How many is sequences with length $4n$ which contain only $0$ and $1$.
$0$ occurs $2n$ times and $1$ occurs $2n$ times. Moreover number of occurs $0$ before $n$'th occur of $1$ can't be bigger than $n$
My attempt
I thought that I can use there generating functions.
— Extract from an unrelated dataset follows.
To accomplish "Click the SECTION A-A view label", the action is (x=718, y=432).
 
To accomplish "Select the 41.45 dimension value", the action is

So let assume that we have put our $"1"$ and now we want to put $0$ between them.
$$[x^{2n}] (1+x)(1+x+x^2)\cdot...\cdot(1+x+x^2+...+x^{2n})$$
Each fraction represents how many zeros we can put before $i'th$ $1$.
$$[x^{2n}] \frac{(1-x^2)(1-x^4)...(1-x^{2n})}{(1-x)^{2n}}$$
$$[x^{2n}] (1-x^2)(1-x^4)...(1-x^{2n}) \cdot \sum_{0\le k}\binom{k+2n-1}{2n-1}x^k$$
But I don't know how I can find $[x^{2n}]$ there
Hint: Consider the position of the nth 1. Should it be larger than or equal to $2n$?
Solution:
The position of nth 1 should not be larger than or equal to $2n$. Otherwise, among the first $2n-1$ elements, there are $n-1$ 1's and $n$ 0 s.
Then you can freely distribute the first $2n-1$ positions with $n$ 1's and $n - 1$ 0s. Now, I think you can derive the answer yourself.